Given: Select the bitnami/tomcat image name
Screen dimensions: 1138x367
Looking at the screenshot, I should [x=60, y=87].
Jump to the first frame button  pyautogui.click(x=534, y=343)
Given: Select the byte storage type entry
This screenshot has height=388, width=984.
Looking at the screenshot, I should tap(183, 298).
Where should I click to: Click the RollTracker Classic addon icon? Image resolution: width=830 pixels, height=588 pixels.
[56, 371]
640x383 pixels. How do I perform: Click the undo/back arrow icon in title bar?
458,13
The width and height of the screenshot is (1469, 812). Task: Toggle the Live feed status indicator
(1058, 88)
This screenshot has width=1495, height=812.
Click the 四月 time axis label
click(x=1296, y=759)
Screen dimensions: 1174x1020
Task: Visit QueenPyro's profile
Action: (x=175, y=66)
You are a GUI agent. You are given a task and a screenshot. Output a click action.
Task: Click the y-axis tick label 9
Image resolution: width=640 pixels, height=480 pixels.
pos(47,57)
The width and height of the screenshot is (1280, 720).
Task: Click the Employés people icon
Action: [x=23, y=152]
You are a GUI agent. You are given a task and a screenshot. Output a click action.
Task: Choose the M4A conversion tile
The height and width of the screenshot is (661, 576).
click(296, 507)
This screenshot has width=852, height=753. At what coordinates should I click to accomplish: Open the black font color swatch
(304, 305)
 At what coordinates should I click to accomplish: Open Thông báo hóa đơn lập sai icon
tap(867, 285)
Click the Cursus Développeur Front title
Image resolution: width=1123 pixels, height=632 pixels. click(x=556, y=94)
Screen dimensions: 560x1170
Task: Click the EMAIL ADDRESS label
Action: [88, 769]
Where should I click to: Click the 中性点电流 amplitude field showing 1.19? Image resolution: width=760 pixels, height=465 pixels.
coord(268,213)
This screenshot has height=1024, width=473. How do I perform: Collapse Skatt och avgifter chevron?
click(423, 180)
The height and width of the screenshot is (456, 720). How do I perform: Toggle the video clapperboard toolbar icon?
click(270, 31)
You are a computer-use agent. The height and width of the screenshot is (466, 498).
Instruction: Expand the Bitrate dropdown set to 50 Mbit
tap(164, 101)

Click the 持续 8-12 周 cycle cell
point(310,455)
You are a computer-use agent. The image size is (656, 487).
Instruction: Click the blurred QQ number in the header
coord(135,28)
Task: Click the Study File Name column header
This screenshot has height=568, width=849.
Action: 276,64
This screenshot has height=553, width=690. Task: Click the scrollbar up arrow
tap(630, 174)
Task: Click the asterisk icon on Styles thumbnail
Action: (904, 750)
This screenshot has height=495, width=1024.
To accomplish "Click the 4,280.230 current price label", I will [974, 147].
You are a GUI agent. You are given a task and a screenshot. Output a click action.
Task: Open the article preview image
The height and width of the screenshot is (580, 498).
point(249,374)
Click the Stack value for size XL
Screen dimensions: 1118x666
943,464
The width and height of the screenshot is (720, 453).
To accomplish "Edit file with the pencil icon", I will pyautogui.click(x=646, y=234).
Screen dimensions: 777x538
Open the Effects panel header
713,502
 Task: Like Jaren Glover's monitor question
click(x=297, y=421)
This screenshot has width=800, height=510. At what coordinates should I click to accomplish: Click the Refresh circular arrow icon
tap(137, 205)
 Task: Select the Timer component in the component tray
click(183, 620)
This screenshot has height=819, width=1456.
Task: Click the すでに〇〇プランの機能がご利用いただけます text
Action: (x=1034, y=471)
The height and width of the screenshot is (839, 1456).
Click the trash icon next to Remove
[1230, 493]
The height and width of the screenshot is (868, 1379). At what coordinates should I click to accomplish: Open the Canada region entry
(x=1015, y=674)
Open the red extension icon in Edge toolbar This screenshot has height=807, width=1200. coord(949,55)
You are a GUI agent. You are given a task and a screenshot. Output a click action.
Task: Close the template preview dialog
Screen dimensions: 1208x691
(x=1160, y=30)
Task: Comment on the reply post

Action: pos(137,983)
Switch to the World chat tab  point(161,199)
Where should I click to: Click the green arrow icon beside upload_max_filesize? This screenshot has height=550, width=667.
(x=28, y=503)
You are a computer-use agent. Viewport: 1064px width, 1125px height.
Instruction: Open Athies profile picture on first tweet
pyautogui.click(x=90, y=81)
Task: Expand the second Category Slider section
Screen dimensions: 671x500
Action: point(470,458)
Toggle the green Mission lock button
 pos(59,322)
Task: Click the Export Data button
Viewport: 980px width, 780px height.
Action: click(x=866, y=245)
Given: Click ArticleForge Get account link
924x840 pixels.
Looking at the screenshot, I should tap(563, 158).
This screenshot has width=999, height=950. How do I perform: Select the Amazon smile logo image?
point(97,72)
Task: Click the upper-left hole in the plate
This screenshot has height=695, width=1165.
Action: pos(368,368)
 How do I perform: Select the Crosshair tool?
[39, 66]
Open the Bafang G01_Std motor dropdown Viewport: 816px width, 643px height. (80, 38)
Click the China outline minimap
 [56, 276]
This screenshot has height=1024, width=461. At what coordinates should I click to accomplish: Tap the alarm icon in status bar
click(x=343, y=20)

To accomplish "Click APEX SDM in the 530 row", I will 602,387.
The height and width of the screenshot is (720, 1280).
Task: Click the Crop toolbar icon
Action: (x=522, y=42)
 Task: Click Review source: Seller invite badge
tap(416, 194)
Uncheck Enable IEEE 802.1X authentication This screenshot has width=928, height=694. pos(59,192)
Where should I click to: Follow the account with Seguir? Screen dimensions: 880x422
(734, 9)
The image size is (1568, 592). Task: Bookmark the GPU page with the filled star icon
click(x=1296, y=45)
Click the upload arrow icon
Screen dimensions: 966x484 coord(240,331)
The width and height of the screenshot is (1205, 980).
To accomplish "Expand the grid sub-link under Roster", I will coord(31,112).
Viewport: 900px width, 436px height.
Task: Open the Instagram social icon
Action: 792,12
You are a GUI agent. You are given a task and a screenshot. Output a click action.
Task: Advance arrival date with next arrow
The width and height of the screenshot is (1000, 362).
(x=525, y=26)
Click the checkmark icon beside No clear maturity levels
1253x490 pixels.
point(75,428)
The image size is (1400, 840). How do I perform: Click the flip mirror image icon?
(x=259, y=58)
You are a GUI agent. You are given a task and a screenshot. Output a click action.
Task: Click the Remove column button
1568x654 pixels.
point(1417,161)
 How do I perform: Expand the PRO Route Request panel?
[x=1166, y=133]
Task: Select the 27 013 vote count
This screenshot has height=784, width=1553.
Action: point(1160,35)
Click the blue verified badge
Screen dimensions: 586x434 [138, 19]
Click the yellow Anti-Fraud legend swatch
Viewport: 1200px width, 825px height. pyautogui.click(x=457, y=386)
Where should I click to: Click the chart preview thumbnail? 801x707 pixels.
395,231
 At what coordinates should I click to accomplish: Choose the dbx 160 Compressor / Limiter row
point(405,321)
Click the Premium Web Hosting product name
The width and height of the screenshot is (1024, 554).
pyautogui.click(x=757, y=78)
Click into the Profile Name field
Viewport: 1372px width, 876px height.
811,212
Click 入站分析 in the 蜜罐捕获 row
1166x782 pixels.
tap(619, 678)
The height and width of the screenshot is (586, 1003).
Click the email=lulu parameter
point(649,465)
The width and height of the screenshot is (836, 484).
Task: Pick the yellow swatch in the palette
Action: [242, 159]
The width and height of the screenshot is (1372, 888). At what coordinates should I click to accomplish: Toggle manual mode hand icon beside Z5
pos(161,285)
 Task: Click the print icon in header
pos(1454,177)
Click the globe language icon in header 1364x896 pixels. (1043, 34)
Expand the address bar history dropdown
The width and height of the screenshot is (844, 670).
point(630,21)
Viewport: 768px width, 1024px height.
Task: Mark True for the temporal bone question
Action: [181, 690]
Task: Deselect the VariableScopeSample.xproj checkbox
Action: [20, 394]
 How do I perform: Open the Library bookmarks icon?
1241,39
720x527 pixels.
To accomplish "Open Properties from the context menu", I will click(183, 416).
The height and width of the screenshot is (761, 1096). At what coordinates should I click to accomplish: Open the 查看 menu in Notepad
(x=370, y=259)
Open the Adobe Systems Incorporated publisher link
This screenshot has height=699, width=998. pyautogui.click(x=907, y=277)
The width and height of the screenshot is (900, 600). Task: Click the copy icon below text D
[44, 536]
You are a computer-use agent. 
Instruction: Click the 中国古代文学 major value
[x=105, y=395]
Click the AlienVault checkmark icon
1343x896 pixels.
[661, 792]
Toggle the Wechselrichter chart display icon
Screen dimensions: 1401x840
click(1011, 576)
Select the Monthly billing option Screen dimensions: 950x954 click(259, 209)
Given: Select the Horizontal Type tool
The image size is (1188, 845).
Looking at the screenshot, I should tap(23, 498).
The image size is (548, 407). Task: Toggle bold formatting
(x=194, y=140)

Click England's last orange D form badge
-=-=-=-=-
▶ **What the task asks**
Please reproduce the lines from the line with "Open the Bafang" to the line with "The width and height of the screenshot is (1205, 980).", both ends included, exactly as they appear above.

▶ **Exercise solution**
Open the Bafang G01_Std motor dropdown Viewport: 816px width, 643px height. (80, 38)
Click the China outline minimap
 [56, 276]
This screenshot has height=1024, width=461. At what coordinates should I click to accomplish: Tap the alarm icon in status bar
click(x=343, y=20)

To accomplish "Click APEX SDM in the 530 row", I will 602,387.
The height and width of the screenshot is (720, 1280).
Task: Click the Crop toolbar icon
Action: (x=522, y=42)
 Task: Click Review source: Seller invite badge
tap(416, 194)
Uncheck Enable IEEE 802.1X authentication This screenshot has width=928, height=694. pos(59,192)
Where should I click to: Follow the account with Seguir? Screen dimensions: 880x422
(734, 9)
The image size is (1568, 592). Task: Bookmark the GPU page with the filled star icon
click(x=1296, y=45)
Click the upload arrow icon
Screen dimensions: 966x484 coord(240,331)
The width and height of the screenshot is (1205, 980).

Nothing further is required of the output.